We also tried swaddling for a very long time, and white noise, neither of which seemed to help.
Feeding:
Jackson was exclusively breastfed until around 10 months, when he weaned onto formula from a bottle.
Breaking point:
Around 9 or 10 months old I decided I’d reached my breaking point again. I had read The No Cry Sleep Solution as well as Sleeping Like a Baby and although I agreed with everything they had to say I never felt like they gave me a solution as such. No definite plan to follow. In the end I decided to create my own ‘sleep training program’ based on what I knew worked for me and for Jackson.

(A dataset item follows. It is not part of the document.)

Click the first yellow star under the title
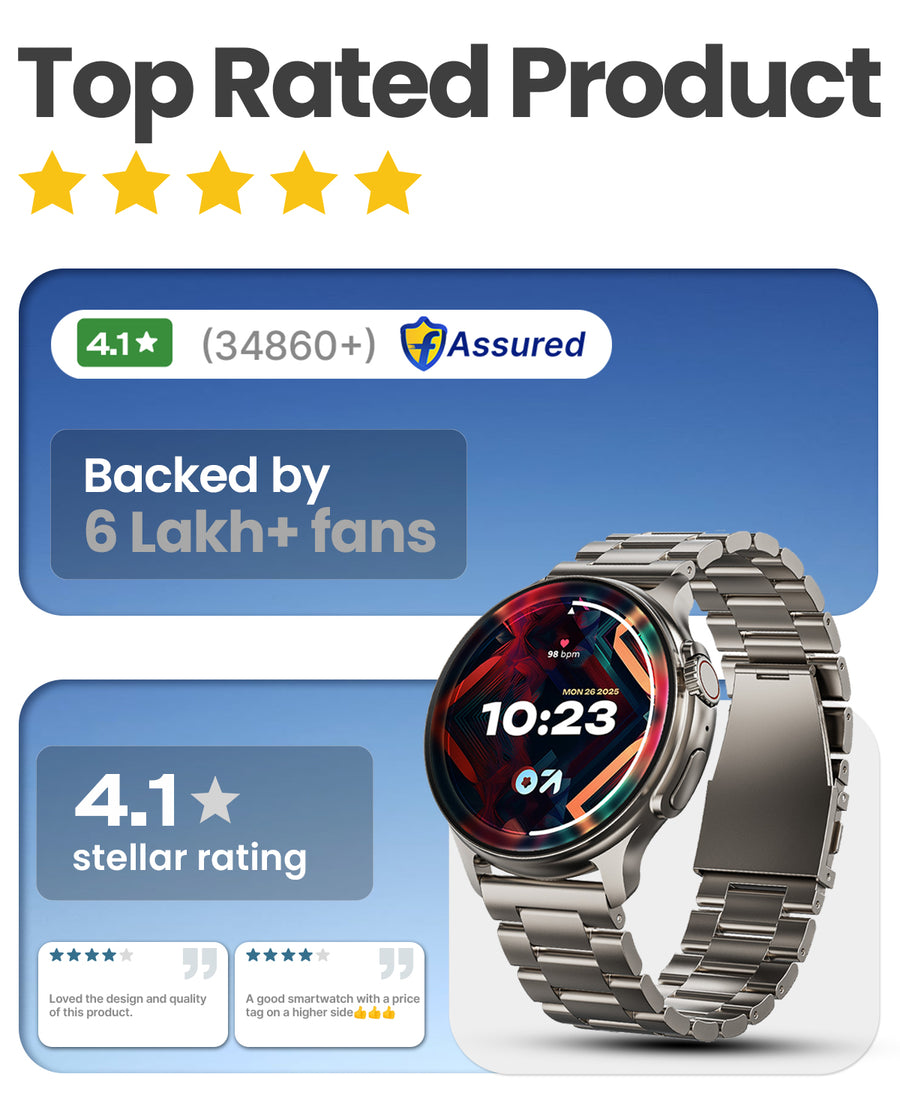Screen dimensions: 900x1116 point(52,183)
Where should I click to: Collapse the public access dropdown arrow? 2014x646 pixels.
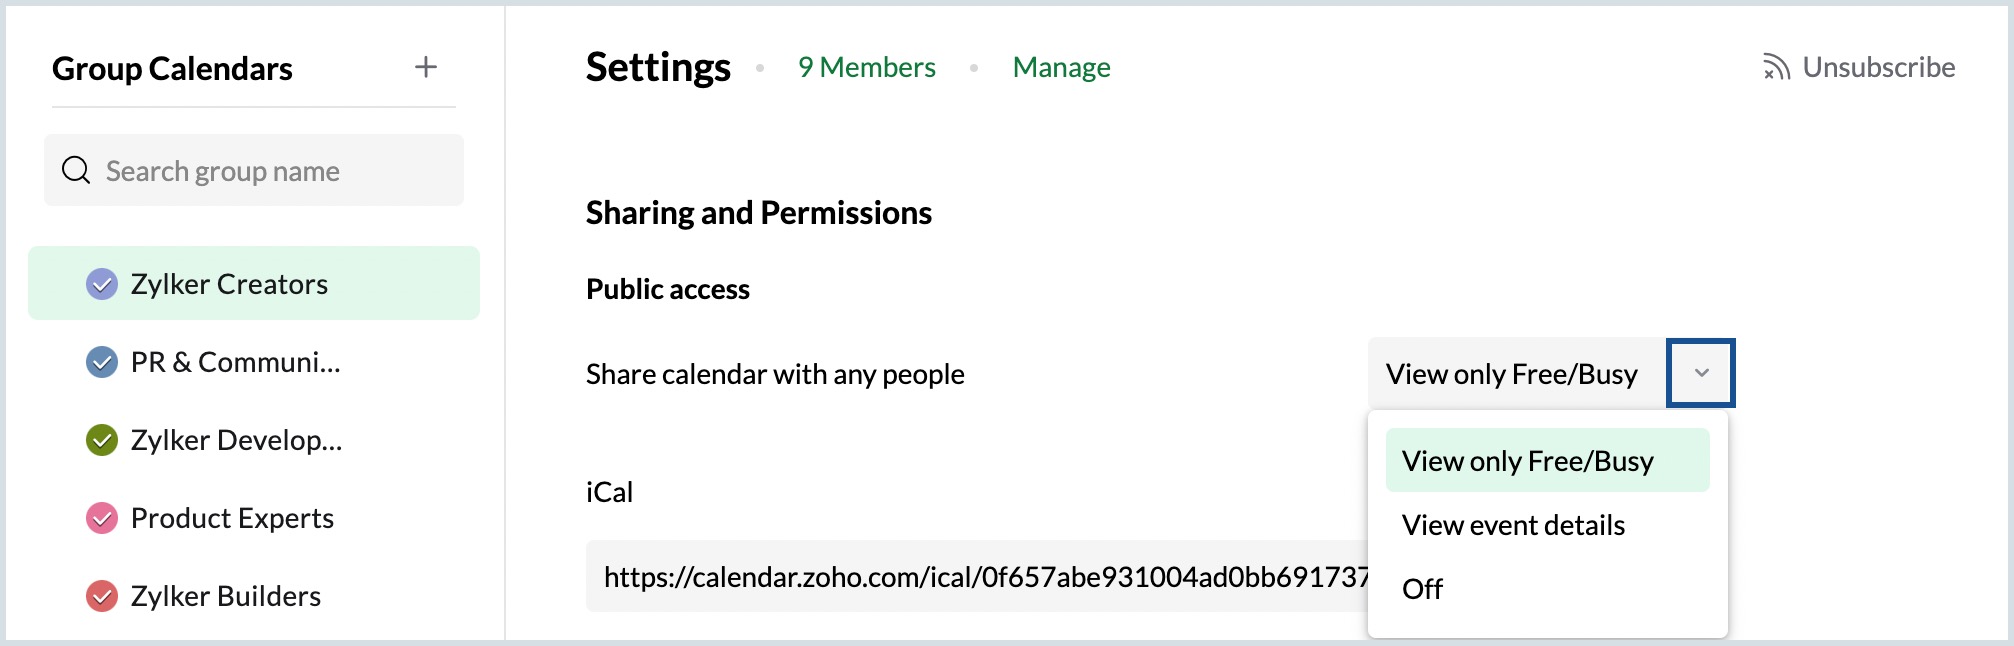pos(1701,373)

Phase 1: No more co-sleeping + started bedtime routine
Jackson’s cot was placed at the end of our bedroom and instead of sleeping all night next to me, he was always put back into his cot. This wasn’t always easy, often he would wake when transferred to the cot, but eventually he realized that the cot was where he slept. We also cemented a bedtime routine for him. This wasn’t on a time schedule, rather just a pattern we followed every night, and still do. Dinner, playtime, bath time with Dad, bottle with Mum, into a Grobag and into his cot. Every night, without fail. We don’t go out in the evenings a lot!
Phase 2: Night weaning
Once Jackson was used to sleeping in his cot we decided to night wean. At 9 months of age I was confident he wasn’t waking to feed so I felt okay with night weaning completely (although to be fair if he slept through to around 5 or so I would give him an early morning feed). It was hard – at first Jackson cried like crazy when he was denied his feed – but we comforted him in other ways, usually rocking and back patting, walking etc and eventually he got used to this too.
Phase 3: No more rocking!
Since sleeping the night in his cot and being night weaned we had been relying on rocking Jackson to sleep in our arms, or holding him and bouncing on the bed. Awful for the back (and the bed)!! Eventually we had to give this up and so we started to only pat him gently on the back while he lay in his cot. At first he didn’t want to lie down, and stood up to cry. But we would gently lay him back down and tell him “sleep time now, you need to lie down” and pat his back. Eventually he got the message and knew to lay down and we would pat him on the back until he fell asleep. Also not great for the back!! But it worked..
Phase 4: No more patting
Once Jackson got used to the patting, we gradually moved to only having a firm hand placed on his back as he lay down so he knew we were still there and had a physical connection with us. Eventually he was happy with us just standing by the cot.
Phase 5: Own bedroom
We moved Jackson to his own bedroom at around 11 months old. We continued to keep a hand on his back to help him back to sleep for a couple days while he got used to his surroundings in the new bedroom. After a few nights we decided to finally go cold turkey and let him cry it out when we put him to bed. He cried for about 45 mins – it was so hard for us – and eventually I said I couldn’t do it, and helped him to fall asleep by patting his back. That night he slept, and slept, and slept till morning! I couldn’t believe it, he slept the next night, and the one after that, and the one after that. After about a week or so of sleeping through the night I finally allowed myself to celebrate and believed he was finally sleeping through the night! Just a couple weeks shy of his first birthday…
Sleep now:
Jackson is now 18 months old and sleeps through the night still. He occasionally wakes and I never let him ‘cry it out’ when he does. I believe that now he knows how to sleep, when he does wake it is for a reason. Whether it be an earthquake, thirsty for a sip of water, needs a cuddle, nightmare etc, I always go to him to see what’s wrong. Most of the time all he needs is a sip of water, or to be tucked in again.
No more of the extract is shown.